Para o armazenamento das informações textuais, existe um processo de seleção onde as idéias principais de grupos de palavras são escolhidas, estando relacionadas à memória de curto prazo. Como a memória de trabalho está em constante bombardeamento de informações, a assimilação pode depender do tempo que a idéia seja conservada naquele local, sendo facilmente recuperada quando solicitado.
As estruturas de cada tipo delineiam a personalidade do texto e do material a que está inserido. Através da análise de cada estrutura que compõe o desenho dos elementos tipográficos, pode-se classificá-los pelos estilos que representam e, com isso, obter-se uma composição em harmonia com os demais elementos presentes no produto gráfico. Existem variadas classificações de tipos, geralmente com mais ou menos categorias, conforme o autor escolhido. A seguir, apresenta-se a classificação segundo WILLIAMS (2005), que utiliza categorias básicas para a divisão dos tipos conforme: Estilo Antigo, Moderno, Serifa Grossa, Sem Serifa, Manuscrito e Decorativo.

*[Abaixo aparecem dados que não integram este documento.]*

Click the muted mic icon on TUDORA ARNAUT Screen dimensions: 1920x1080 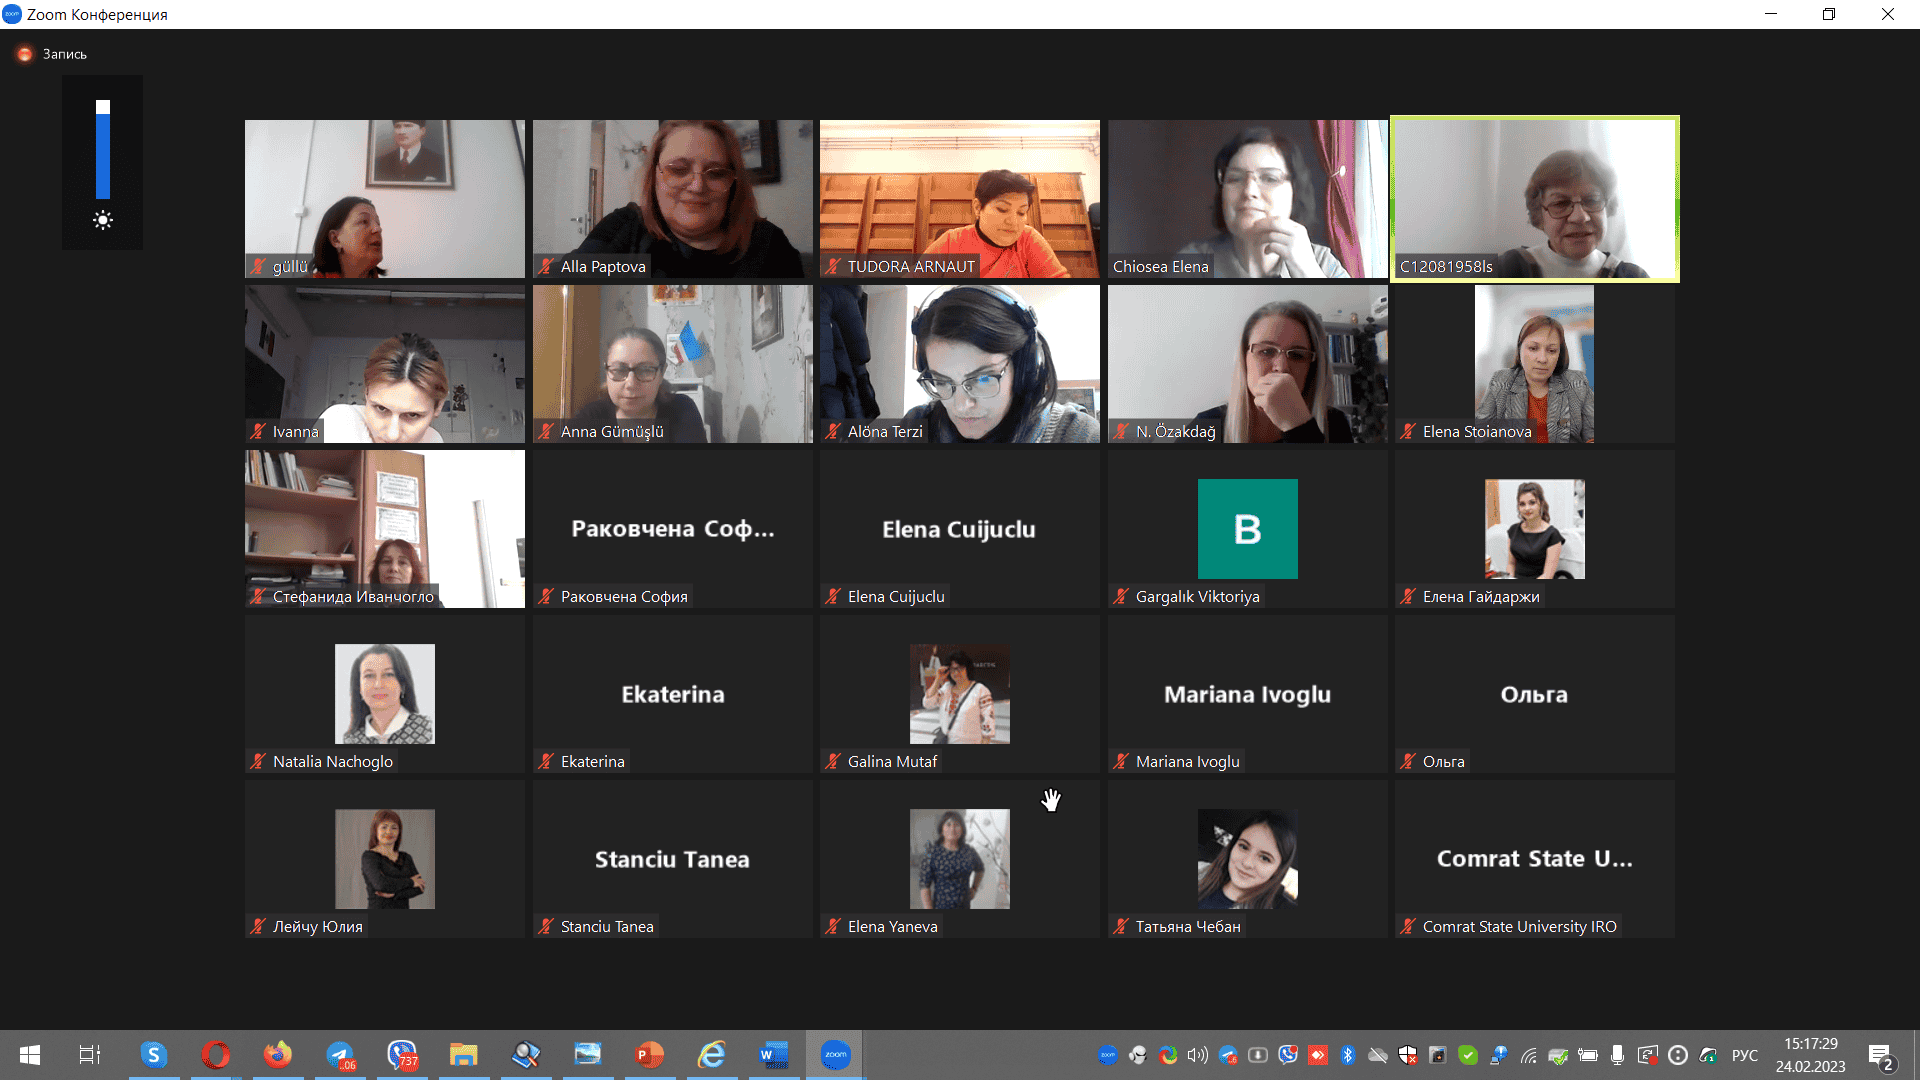[833, 267]
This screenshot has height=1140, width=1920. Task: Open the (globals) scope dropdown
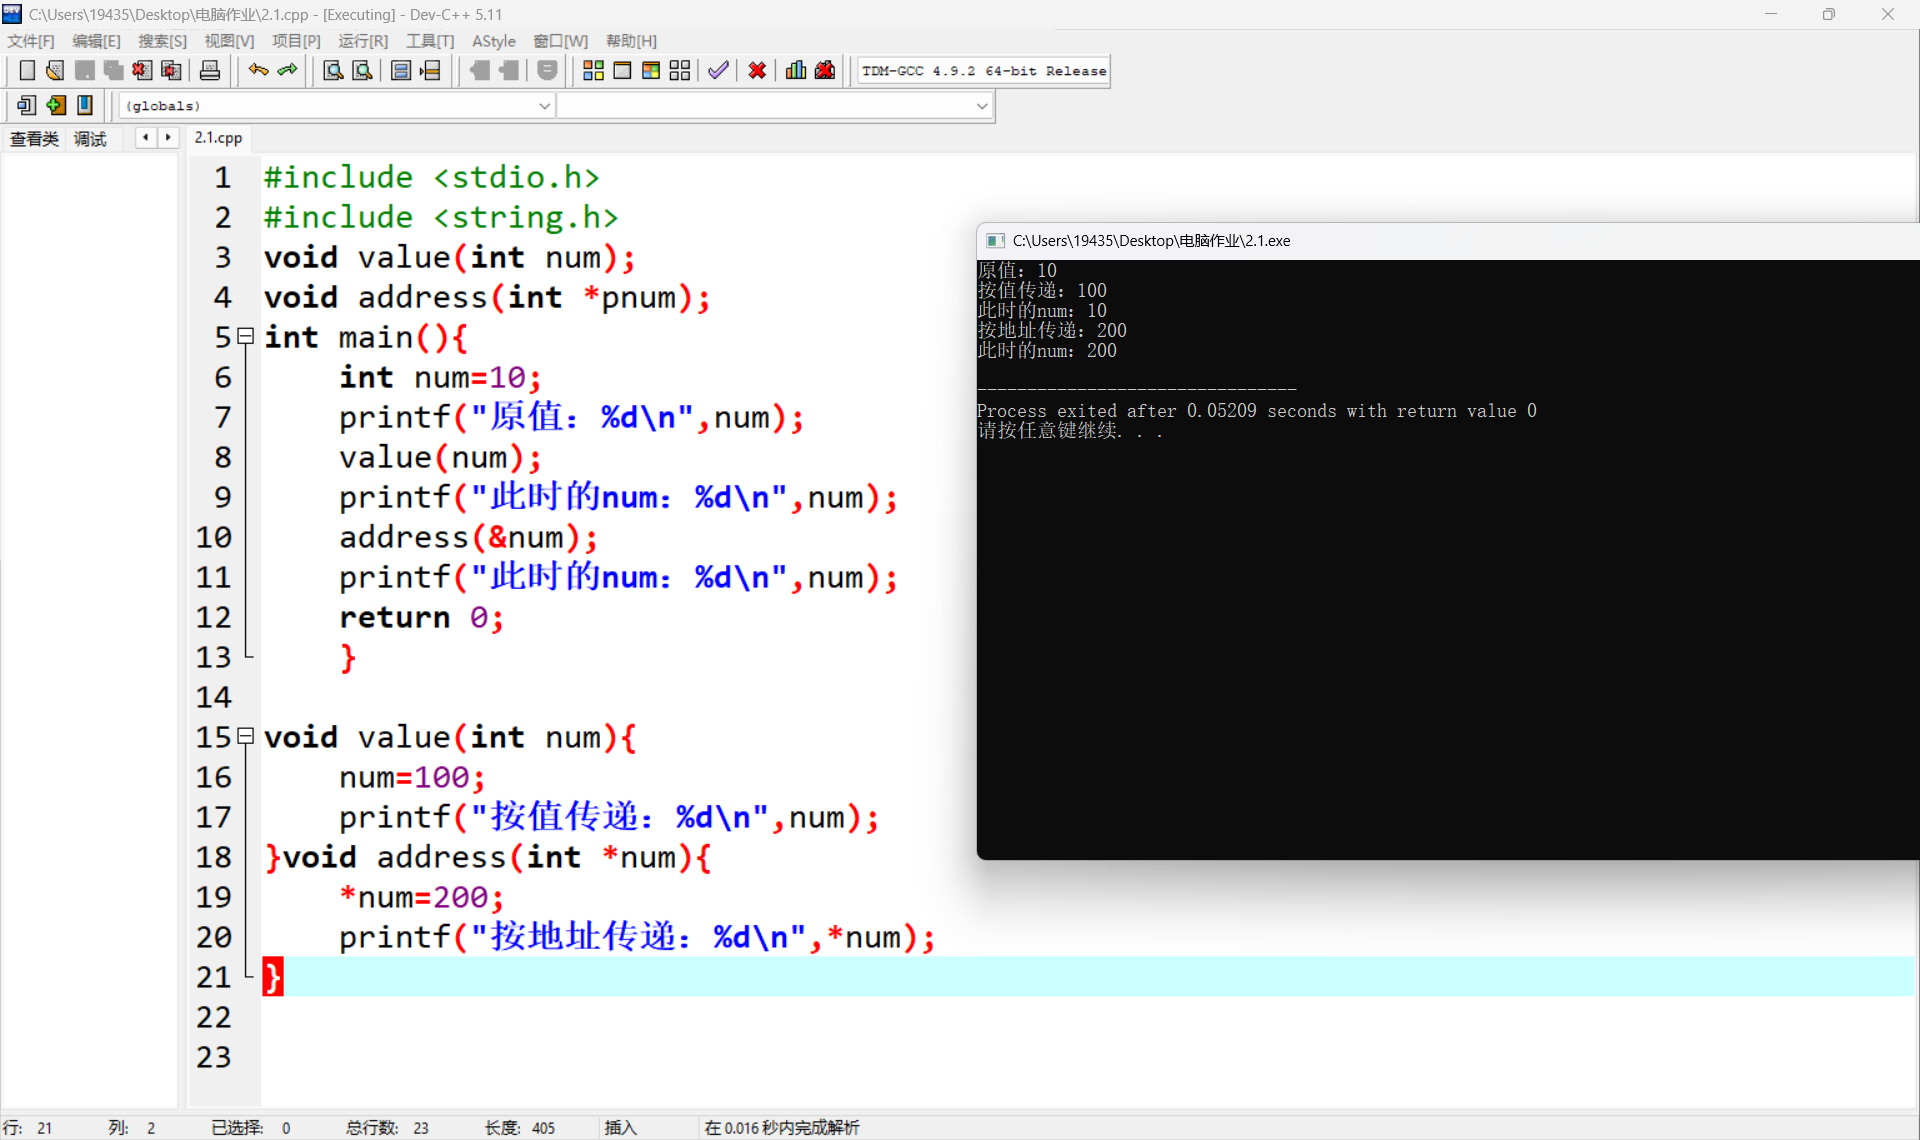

Estilo antigo – originados das escritas dos escribas com pena, apresenta traços angulados com contraste mediano entre grosso e fino no mesmo tipo.
Outra característica é a utilização de serifas e eixos diagonais em partes curvas, conforme figura 19 que representa a fonte Goudy.
Figura 19: Fonte Goudy, exemplo de tipografia de Estilo Antigo. Fonte: WILLIAMS, 2006, p. 132.
Moderno – com as mudanças da vida social, um estilo mais robusto foi
instaurado, com aparência mais forte e grande contraste entre fino e grosso em seus traços, extremamente vertical e com serifas horizontais, conforme o exemplo da figura 20 que usa a fonte Bodoni em sua variação compressed.
Figura 20: Fonte Bodoni, exemplo de tipografia Moderna. Fonte: WILLIAMS, 2006, p. 133.
Serifa grossa – com as facilitações dos modelos de impressão, os tipos tiveram de ser substituídos por traços mais constantes, mais legíveis à distância e que apresentam um eixo vertical e equilibrado, segundo a figura 21 representando a fonte Clarendon.
Figura 21: Fonte Clarendon, exemplo de tipografia de Serifa Grossa. Fonte: WILLIAMS, 2006, p. 134.